A second invitation was offered by ‘notre dévouée collègue Madame Landriq’, who had meanwhile discovered some ‘nouvelles instances’ – more dolmens for the 71 year-old enthusiast to explore. So on July 27th. 1922, he secured his bicycle in the guard’s van at Carcassonne station – ‘d’aller de nouveau dans cette si intéressante, si sauvage et si peu explorée région des Corbiéres.’

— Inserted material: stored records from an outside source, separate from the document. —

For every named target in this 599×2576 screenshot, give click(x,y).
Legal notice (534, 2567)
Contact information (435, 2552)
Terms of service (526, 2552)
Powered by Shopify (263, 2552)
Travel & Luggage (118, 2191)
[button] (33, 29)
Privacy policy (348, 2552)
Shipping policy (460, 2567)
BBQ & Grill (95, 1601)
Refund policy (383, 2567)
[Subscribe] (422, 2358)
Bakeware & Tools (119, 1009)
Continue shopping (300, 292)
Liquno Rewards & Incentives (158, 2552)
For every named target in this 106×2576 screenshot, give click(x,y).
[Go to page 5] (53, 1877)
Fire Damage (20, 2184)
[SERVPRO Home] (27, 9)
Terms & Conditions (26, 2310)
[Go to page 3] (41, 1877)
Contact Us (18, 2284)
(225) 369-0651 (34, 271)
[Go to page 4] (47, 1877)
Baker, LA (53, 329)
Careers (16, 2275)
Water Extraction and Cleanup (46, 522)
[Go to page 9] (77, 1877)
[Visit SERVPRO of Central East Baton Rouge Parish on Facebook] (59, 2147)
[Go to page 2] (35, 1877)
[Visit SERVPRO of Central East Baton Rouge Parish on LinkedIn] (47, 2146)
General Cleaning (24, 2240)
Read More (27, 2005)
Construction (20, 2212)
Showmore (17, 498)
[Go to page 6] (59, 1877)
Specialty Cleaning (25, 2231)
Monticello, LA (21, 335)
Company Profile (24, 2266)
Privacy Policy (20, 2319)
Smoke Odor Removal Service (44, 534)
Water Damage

At 9.20 two trains pulled in to the station at St. Paul de Fenouillet – his and the train from Rivesaltes bringing the 22 year-old Philippe Héléna – ‘tous grands amateurs de préhistoire’. Then it was off on their ‘bécanes’ up the 12 kms. through the Gorges de Galamus to Cubières-sur-Cinoble, where they met M. and Mme. Landriq, and enjoyed ‘un excellent repas champêtre’.
The four then set off on their ‘machines’ up the road to Soulatge. The dolmen de l’Arco dal Pech is now marked on the IGN Serie Bleu map and is part of a walking trail – back then it was a steep trackless scramble up through trees and box-brush to the summit. Did Mme Landriq wear long skirts – or was she modern enough to sport cycling knickerbockers (‘rationals’)?
[ She will get a Page to herself, in due course – Les Dolmens Imaginaires de Mme. Landriq.]
It’s a stiff thirty minute walk up to the one, two or three dolmens above Cubiéres, and Sicard was not disappointed with the massive, but rather dislocated megalithic tomb at the top.
He and I were less impressed with the other two ‘dolmens’ thirty metres down the slope.
It looks to me more like a diaclase – a wide fissure in the bedrock. I have seen and read about diaclases used as tombs – particularly up at the nécropole de Bois Bas. They may have been used as sepulchres in times of population-stress, when the tribe’s numbers were being severely reduced through epidemics (living close to animals was convenient – but deadly to a group that had not developed any immunities.)
Les Landriq had, so they said, found a quantity of grave-goods at or ‘near’ all three ‘dolmens’. Germain Sicard was not about to pour cold water on their enthusiasm that day. His account, if read carefully, does allow room for conjecture.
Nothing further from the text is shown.